Key terms: rhyme, meter,
The Poet Orders His Tomb
I summon up Panofskv from his bed
Among the famous dead
To build a tomb which, since I am not read,
Suffers the stone’s mortality instead;
Which, by the common iconographies
Of simple visual ease,
Usurps the place of the complexities
Of sound survivors once preferred to noise:
Monkeys fixed on one bough, an almost holy
Nightmarish sloth, a tree
Of parrots in a pride of family,
Immortal skunks, unaromatically;
Some deaf bats in a cave, a porcupine
Quill-less, a superfine
Flightless eagle, and, after them, a line
Of geese, unnavigating by design;
Dogs in the frozen haloes of their barks,
A hundred porous arks
Aground and lost, where elephants like quarks
Ape mother mules or imitation sharks—
And each of them half-venerated by
A mob, impartially
Scaled, finned, or feathered, all before a dry
Unable mouth, symmetrically awry.
But how shall I, in my brief space, describe
A tomb so vast, a tribe
So desperately existent for a scribe
Knowingly of the fashions’ diatribe,
I who have sought time’s memory afoot,
Grateful for every root
Of trees that fill the garden with their fruit,
Their fragrance and their shade? Even as I do it,
I see myself unnoticed on the stair
That, underneath a clear
Welcome of bells, had promised me a fair
Attentive hearing’s joy, sometime, somewhere.
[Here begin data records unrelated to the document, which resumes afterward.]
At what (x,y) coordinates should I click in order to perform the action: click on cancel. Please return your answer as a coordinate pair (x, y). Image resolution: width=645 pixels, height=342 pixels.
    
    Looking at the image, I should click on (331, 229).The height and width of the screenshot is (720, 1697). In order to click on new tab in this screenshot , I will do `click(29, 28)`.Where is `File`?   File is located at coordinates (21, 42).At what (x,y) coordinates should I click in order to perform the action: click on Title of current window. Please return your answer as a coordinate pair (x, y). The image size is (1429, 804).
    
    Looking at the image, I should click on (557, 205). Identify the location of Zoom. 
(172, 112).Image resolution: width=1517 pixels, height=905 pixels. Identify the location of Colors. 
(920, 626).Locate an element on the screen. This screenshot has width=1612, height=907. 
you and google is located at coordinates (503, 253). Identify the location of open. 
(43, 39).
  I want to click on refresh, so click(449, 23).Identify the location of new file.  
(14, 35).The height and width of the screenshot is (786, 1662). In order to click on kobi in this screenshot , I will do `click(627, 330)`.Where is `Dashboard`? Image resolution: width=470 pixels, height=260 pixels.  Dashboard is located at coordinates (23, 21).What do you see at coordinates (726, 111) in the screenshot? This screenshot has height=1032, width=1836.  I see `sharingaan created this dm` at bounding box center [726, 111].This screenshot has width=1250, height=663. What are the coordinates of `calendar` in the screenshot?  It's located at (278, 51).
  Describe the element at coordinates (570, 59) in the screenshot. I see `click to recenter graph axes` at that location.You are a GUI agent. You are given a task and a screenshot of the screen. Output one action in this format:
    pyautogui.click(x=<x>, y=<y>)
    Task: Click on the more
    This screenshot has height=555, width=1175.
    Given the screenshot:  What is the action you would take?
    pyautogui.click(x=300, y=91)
This poem is difficult for me. I think I like it, but I can't be sure because I'm really quite baffled. I can say that the narrative mainly has to do with a poet ordering his tomb- not to be silly, because this is explicit in the title, but that the poet is actually describing what his tomb should look like after his death. I tried to do some quick research on this poem and could only find another poem entitled "The Bishop Orders His Tomb at Saint Praxed's Church," in which a bishop describes his tomb. It seems possible that this poem is an allusion to that one, and perhaps Bowers is making the statement that it is difficult for a poet to order his tomb because of all of abstractness of the poet's work: "How shall I, in my brief space, describe / A tomb so vast..." The rest of the poem does seem like a lot of description, perhaps meant to be an attempt at describing the tomb. I'm not sure. I have a feeling this one requires a little more research, especially on "Panofskv" (who is probably Panofsky with a typo) Can anyone help?